Find the line with "This screenshot has" in the data below. Repeat it and every line after it exactly, but not the pictures.

Items from a data source

○ ○ ○ ○

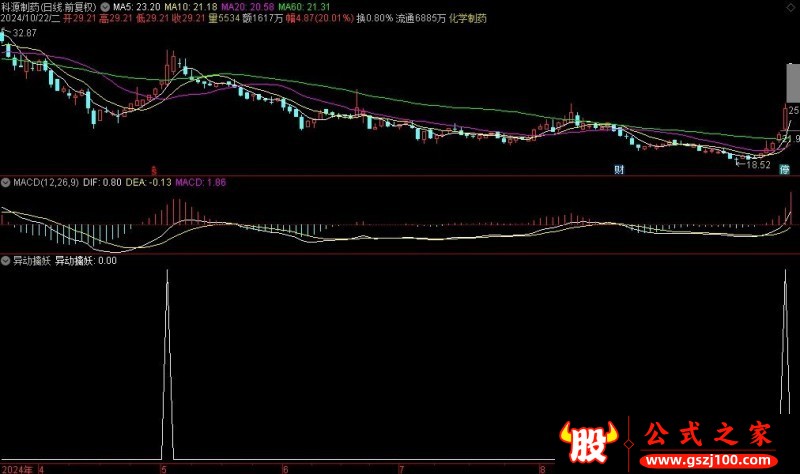
Task: Click the red bull 股 logo icon
Action: click(x=585, y=439)
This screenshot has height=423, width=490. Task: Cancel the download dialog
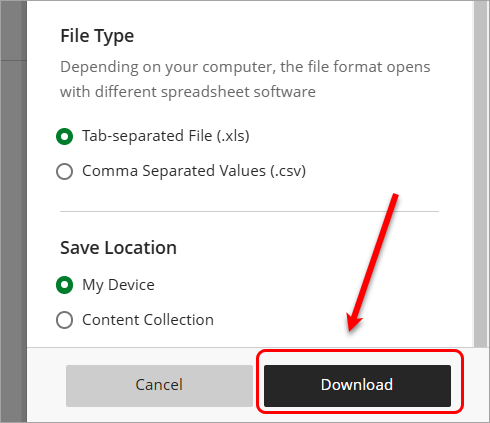(x=159, y=386)
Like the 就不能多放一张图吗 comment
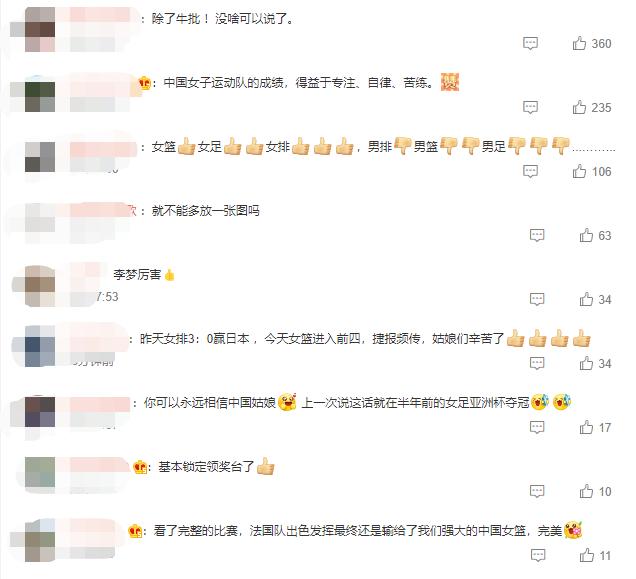636x579 pixels. (x=586, y=235)
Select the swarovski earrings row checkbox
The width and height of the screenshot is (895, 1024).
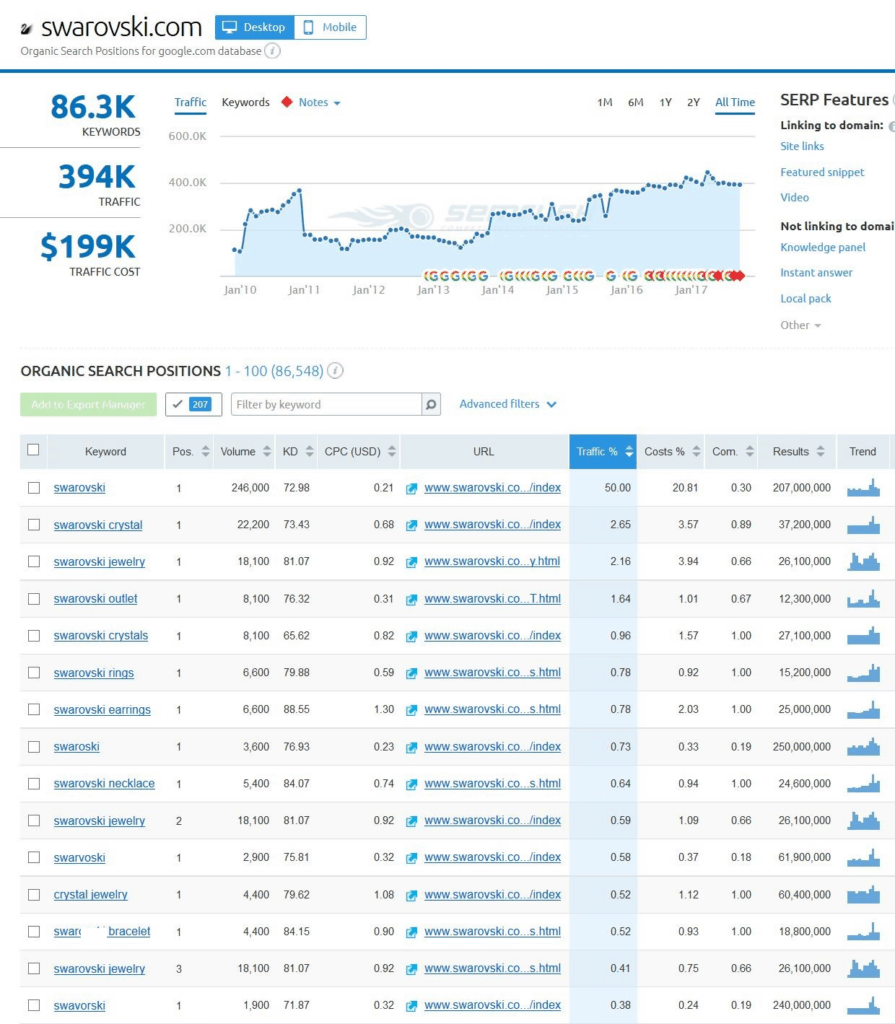click(x=34, y=710)
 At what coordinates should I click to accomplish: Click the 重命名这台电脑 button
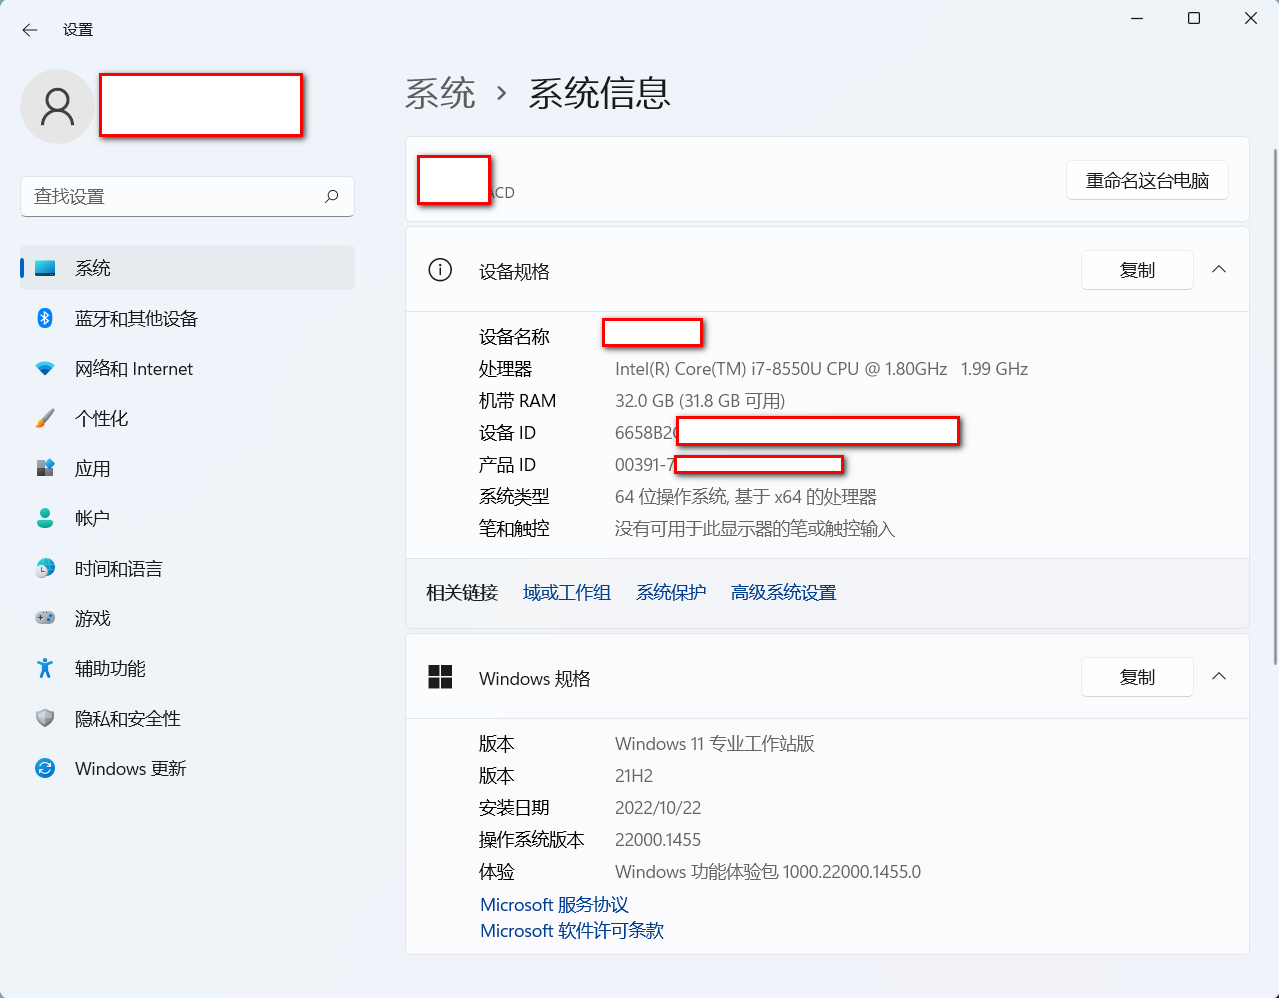(1146, 180)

○ ○ ○ ○

**Problem solution**
This screenshot has height=423, width=490. Task: Cancel the download dialog
(x=159, y=386)
Like the 就不能多放一张图吗 comment
636x579 pixels. (x=586, y=235)
Select the swarovski earrings row checkbox
The width and height of the screenshot is (895, 1024).
click(x=34, y=710)
 At what coordinates should I click to accomplish: Click the 重命名这台电脑 button
(1146, 180)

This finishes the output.